▸ INSTRUCTION:
Turn the lines below into a numbered list, skipping any blank lines.

Stored entries:

____

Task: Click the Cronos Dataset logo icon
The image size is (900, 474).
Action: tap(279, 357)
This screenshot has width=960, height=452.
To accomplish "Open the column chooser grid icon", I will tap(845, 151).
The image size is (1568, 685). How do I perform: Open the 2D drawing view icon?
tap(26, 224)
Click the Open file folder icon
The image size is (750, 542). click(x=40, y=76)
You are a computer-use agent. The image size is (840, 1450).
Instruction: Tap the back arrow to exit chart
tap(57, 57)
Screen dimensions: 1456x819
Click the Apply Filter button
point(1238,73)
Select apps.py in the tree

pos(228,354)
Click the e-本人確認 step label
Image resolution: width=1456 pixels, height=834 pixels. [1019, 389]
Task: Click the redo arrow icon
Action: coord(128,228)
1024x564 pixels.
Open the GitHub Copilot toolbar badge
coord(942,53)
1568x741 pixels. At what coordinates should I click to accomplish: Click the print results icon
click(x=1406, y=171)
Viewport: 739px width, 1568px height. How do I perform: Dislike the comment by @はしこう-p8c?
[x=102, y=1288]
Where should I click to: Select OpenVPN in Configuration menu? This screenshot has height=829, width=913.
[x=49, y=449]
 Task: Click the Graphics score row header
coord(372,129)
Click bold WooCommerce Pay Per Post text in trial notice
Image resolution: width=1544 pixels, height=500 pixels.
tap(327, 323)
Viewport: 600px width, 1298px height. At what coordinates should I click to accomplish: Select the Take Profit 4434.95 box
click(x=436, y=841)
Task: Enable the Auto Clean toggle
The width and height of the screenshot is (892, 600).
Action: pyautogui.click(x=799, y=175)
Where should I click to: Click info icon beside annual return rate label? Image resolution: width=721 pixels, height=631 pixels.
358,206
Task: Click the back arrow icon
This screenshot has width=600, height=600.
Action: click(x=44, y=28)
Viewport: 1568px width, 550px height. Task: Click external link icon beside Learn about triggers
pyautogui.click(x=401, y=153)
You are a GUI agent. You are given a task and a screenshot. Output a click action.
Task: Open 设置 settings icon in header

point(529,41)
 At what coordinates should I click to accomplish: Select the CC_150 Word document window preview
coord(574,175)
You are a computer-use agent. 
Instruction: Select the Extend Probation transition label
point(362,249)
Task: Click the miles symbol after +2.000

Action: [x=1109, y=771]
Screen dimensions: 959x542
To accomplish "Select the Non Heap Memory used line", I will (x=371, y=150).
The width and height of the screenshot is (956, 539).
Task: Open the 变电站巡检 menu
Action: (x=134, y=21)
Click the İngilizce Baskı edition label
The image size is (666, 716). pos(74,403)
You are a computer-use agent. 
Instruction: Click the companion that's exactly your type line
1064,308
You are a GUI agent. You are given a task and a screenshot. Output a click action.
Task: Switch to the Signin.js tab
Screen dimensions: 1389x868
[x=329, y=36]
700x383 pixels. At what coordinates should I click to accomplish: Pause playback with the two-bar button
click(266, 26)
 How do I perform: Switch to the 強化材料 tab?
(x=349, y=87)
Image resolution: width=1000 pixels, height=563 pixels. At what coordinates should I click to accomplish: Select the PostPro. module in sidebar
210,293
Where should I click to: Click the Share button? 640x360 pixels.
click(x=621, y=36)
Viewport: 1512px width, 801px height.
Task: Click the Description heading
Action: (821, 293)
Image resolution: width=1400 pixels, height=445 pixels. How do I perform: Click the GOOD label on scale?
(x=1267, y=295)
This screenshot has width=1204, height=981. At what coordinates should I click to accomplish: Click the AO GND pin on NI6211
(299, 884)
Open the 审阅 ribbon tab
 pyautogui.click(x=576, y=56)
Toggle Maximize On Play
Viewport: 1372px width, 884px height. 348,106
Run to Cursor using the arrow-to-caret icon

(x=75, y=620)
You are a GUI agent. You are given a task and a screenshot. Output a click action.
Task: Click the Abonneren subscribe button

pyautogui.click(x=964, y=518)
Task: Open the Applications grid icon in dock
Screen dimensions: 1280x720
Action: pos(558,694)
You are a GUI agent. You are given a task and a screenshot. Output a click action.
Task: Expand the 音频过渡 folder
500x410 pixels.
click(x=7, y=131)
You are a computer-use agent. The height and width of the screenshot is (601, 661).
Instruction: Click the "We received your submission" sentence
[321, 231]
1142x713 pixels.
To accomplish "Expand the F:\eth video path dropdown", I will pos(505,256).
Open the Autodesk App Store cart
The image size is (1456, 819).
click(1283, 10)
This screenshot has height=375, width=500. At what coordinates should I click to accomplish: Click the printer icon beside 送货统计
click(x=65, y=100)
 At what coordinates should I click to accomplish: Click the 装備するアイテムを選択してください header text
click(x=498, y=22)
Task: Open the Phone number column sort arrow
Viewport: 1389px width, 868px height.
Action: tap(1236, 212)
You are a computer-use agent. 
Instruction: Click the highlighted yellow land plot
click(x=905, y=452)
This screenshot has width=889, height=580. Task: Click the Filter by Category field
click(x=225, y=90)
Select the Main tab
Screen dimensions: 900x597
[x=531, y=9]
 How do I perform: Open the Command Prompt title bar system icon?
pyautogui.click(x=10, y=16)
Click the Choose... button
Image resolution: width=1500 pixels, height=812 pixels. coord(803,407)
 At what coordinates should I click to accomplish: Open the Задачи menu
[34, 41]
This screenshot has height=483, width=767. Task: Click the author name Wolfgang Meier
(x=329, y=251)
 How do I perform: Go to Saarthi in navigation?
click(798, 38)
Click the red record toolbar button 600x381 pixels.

____

▸ REPLY TO THE TASK:
1. Task: Click the Cronos Dataset logo icon
2. The image size is (900, 474).
3. Action: tap(279, 357)
4. This screenshot has width=960, height=452.
5. To accomplish "Open the column chooser grid icon", I will tap(845, 151).
6. The image size is (1568, 685). How do I perform: Open the 2D drawing view icon?
7. tap(26, 224)
8. Click the Open file folder icon
9. The image size is (750, 542). click(x=40, y=76)
10. You are a computer-use agent. The image size is (840, 1450).
11. Instruction: Tap the back arrow to exit chart
12. tap(57, 57)
13. Screen dimensions: 1456x819
14. Click the Apply Filter button
15. point(1238,73)
16. Select apps.py in the tree
17. pos(228,354)
18. Click the e-本人確認 step label
19. Image resolution: width=1456 pixels, height=834 pixels. [1019, 389]
20. Task: Click the redo arrow icon
21. Action: coord(128,228)
22. 1024x564 pixels.
23. Open the GitHub Copilot toolbar badge
24. coord(942,53)
25. 1568x741 pixels. At what coordinates should I click to accomplish: Click the print results icon
26. click(x=1406, y=171)
27. Viewport: 739px width, 1568px height. How do I perform: Dislike the comment by @はしこう-p8c?
28. [x=102, y=1288]
29. Where should I click to: Select OpenVPN in Configuration menu? This screenshot has height=829, width=913.
30. [x=49, y=449]
31.  Task: Click the Graphics score row header
32. coord(372,129)
33. Click bold WooCommerce Pay Per Post text in trial notice
34. Image resolution: width=1544 pixels, height=500 pixels.
35. tap(327, 323)
36. Viewport: 600px width, 1298px height. At what coordinates should I click to accomplish: Select the Take Profit 4434.95 box
37. click(x=436, y=841)
38. Task: Enable the Auto Clean toggle
39. The width and height of the screenshot is (892, 600).
40. Action: pyautogui.click(x=799, y=175)
41. Where should I click to: Click info icon beside annual return rate label? Image resolution: width=721 pixels, height=631 pixels.
42. 358,206
43. Task: Click the back arrow icon
44. This screenshot has width=600, height=600.
45. Action: click(x=44, y=28)
46. Viewport: 1568px width, 550px height. Task: Click external link icon beside Learn about triggers
47. pyautogui.click(x=401, y=153)
48. You are a GUI agent. You are given a task and a screenshot. Output a click action.
49. Task: Open 设置 settings icon in header
50. point(529,41)
51.  At what coordinates should I click to accomplish: Select the CC_150 Word document window preview
52. coord(574,175)
53. You are a computer-use agent. 
54. Instruction: Select the Extend Probation transition label
55. point(362,249)
56. Task: Click the miles symbol after +2.000
57. Action: [x=1109, y=771]
58. Screen dimensions: 959x542
59. To accomplish "Select the Non Heap Memory used line", I will (x=371, y=150).
60. The width and height of the screenshot is (956, 539).
61. Task: Open the 变电站巡检 menu
62. Action: (x=134, y=21)
63. Click the İngilizce Baskı edition label
64. The image size is (666, 716). pos(74,403)
65. You are a computer-use agent. 
66. Instruction: Click the companion that's exactly your type line
67. 1064,308
68. You are a GUI agent. You are given a task and a screenshot. Output a click action.
69. Task: Switch to the Signin.js tab
70. Screen dimensions: 1389x868
71. [x=329, y=36]
72. 700x383 pixels. At what coordinates should I click to accomplish: Pause playback with the two-bar button
73. click(266, 26)
74.  How do I perform: Switch to the 強化材料 tab?
75. (x=349, y=87)
76. Image resolution: width=1000 pixels, height=563 pixels. At what coordinates should I click to accomplish: Select the PostPro. module in sidebar
77. 210,293
78. Where should I click to: Click the Share button? 640x360 pixels.
79. click(x=621, y=36)
80. Viewport: 1512px width, 801px height.
81. Task: Click the Description heading
82. Action: (821, 293)
83. Image resolution: width=1400 pixels, height=445 pixels. How do I perform: Click the GOOD label on scale?
84. (x=1267, y=295)
85. This screenshot has width=1204, height=981. At what coordinates should I click to accomplish: Click the AO GND pin on NI6211
86. (299, 884)
87. Open the 审阅 ribbon tab
88.  pyautogui.click(x=576, y=56)
89. Toggle Maximize On Play
90. Viewport: 1372px width, 884px height. 348,106
91. Run to Cursor using the arrow-to-caret icon
92. (x=75, y=620)
93. You are a GUI agent. You are given a task and a screenshot. Output a click action.
94. Task: Click the Abonneren subscribe button
95. pyautogui.click(x=964, y=518)
96. Task: Open the Applications grid icon in dock
97. Screen dimensions: 1280x720
98. Action: pos(558,694)
99. You are a GUI agent. You are given a task and a screenshot. Output a click action.
100. Task: Expand the 音频过渡 folder
101. 500x410 pixels.
102. click(x=7, y=131)
103. You are a computer-use agent. The height and width of the screenshot is (601, 661).
104. Instruction: Click the "We received your submission" sentence
105. [321, 231]
106. 1142x713 pixels.
107. To accomplish "Expand the F:\eth video path dropdown", I will pos(505,256).
108. Open the Autodesk App Store cart
109. The image size is (1456, 819).
110. click(1283, 10)
111. This screenshot has height=375, width=500. At what coordinates should I click to accomplish: Click the printer icon beside 送货统计
112. click(x=65, y=100)
113.  At what coordinates should I click to accomplish: Click the 装備するアイテムを選択してください header text
114. click(x=498, y=22)
115. Task: Open the Phone number column sort arrow
116. Viewport: 1389px width, 868px height.
117. Action: tap(1236, 212)
118. You are a computer-use agent. 
119. Instruction: Click the highlighted yellow land plot
120. click(x=905, y=452)
121. This screenshot has width=889, height=580. Task: Click the Filter by Category field
122. click(x=225, y=90)
123. Select the Main tab
124. Screen dimensions: 900x597
125. [x=531, y=9]
126.  How do I perform: Open the Command Prompt title bar system icon?
127. pyautogui.click(x=10, y=16)
128. Click the Choose... button
129. Image resolution: width=1500 pixels, height=812 pixels. coord(803,407)
130.  At what coordinates should I click to accomplish: Open the Задачи menu
131. [34, 41]
132. This screenshot has height=483, width=767. Task: Click the author name Wolfgang Meier
133. (x=329, y=251)
134.  How do I perform: Go to Saarthi in navigation?
135. click(798, 38)
136. Click the red record toolbar button 600x381 pixels.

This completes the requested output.